_Data in this exercise_
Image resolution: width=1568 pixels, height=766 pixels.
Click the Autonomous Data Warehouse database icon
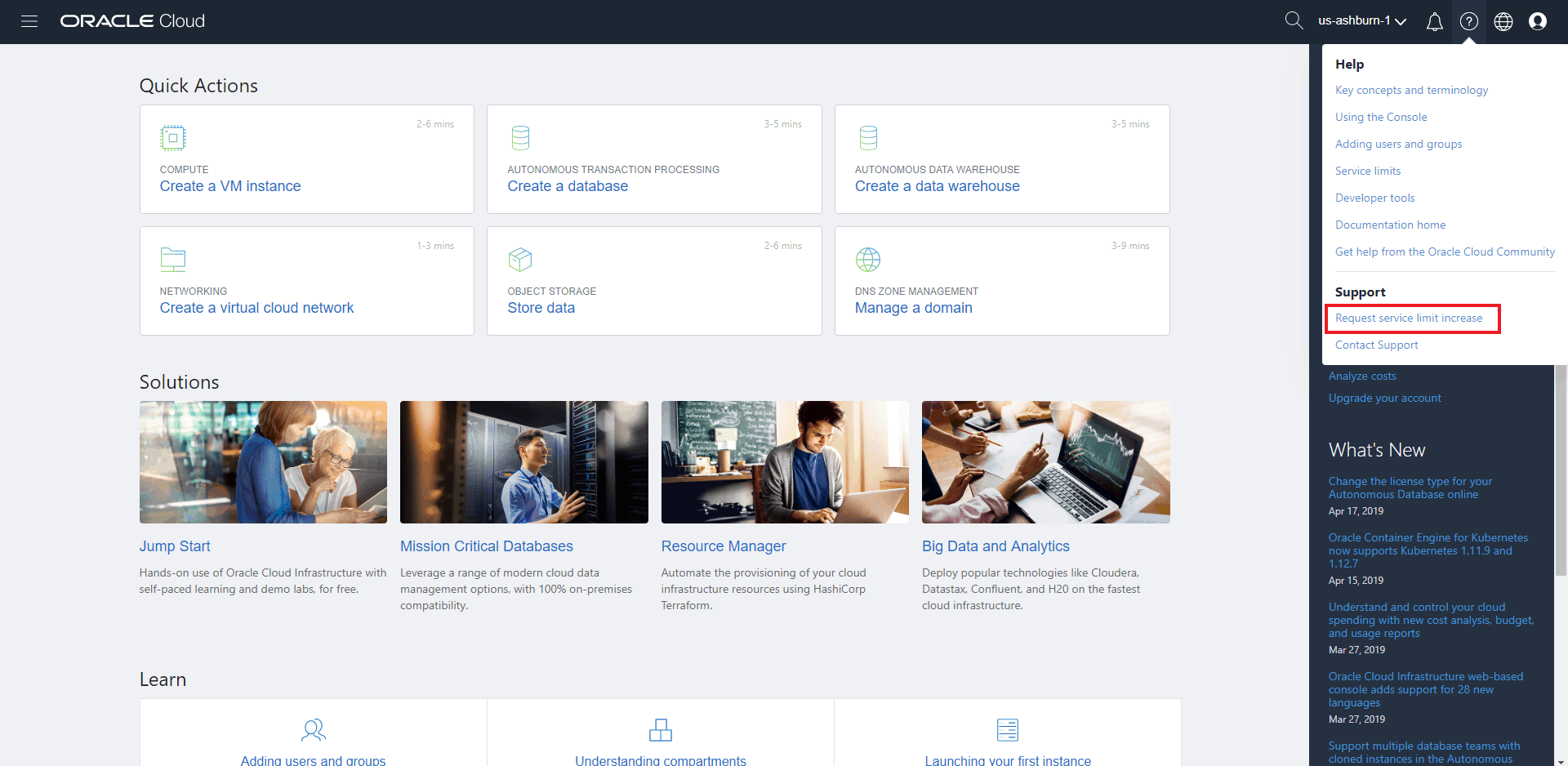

--

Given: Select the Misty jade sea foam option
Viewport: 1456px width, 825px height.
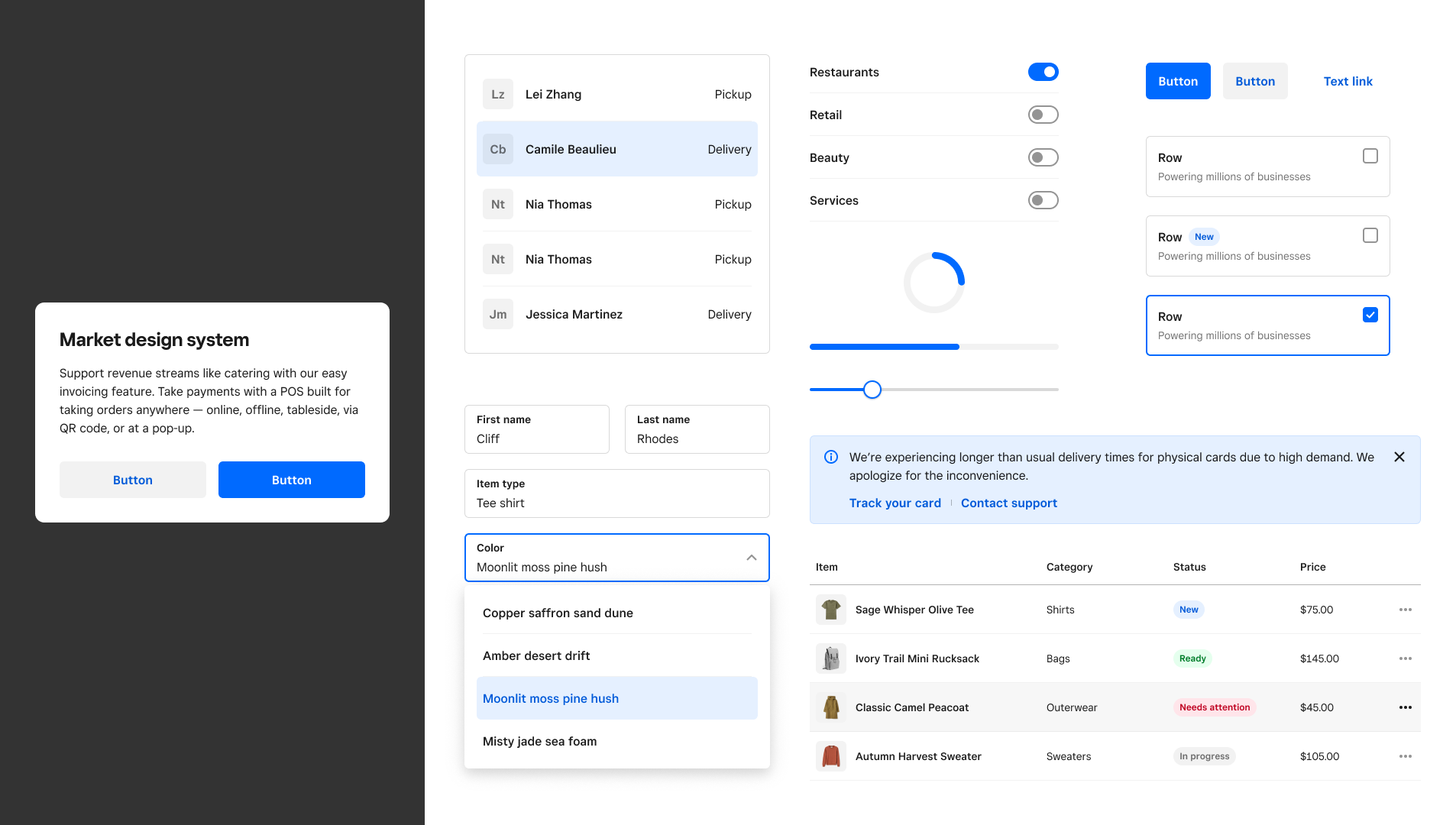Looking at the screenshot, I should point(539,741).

==

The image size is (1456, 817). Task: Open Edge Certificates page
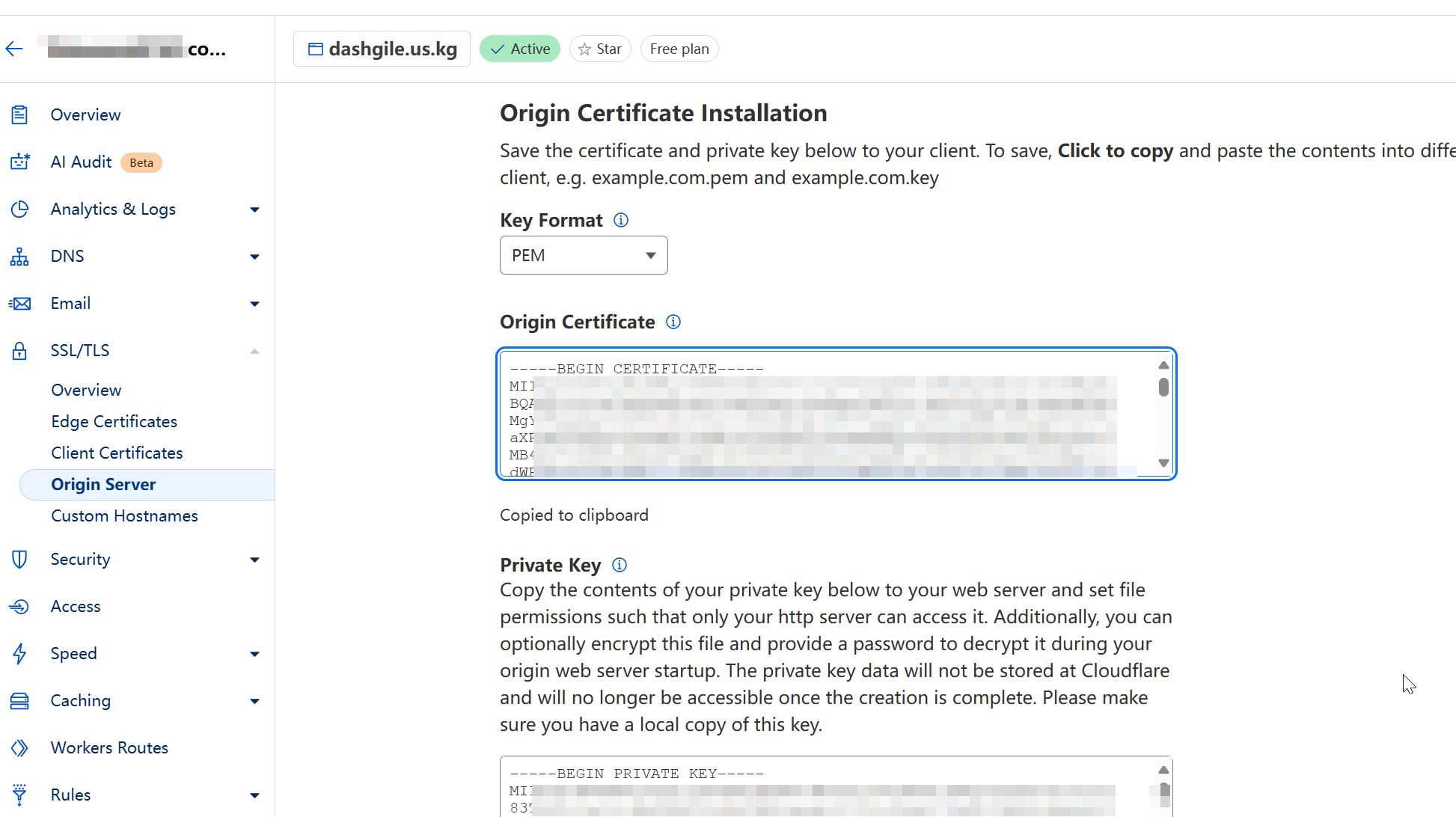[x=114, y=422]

_What is required_
Starting at the line with "Image resolution: width=1568" and ending at the line with "Click the Autonomous", print each line of the listing above exactly, with no other lines.

_Finished exercise_
Image resolution: width=1568 pixels, height=766 pixels.
Click the Autonomous Data Warehouse database icon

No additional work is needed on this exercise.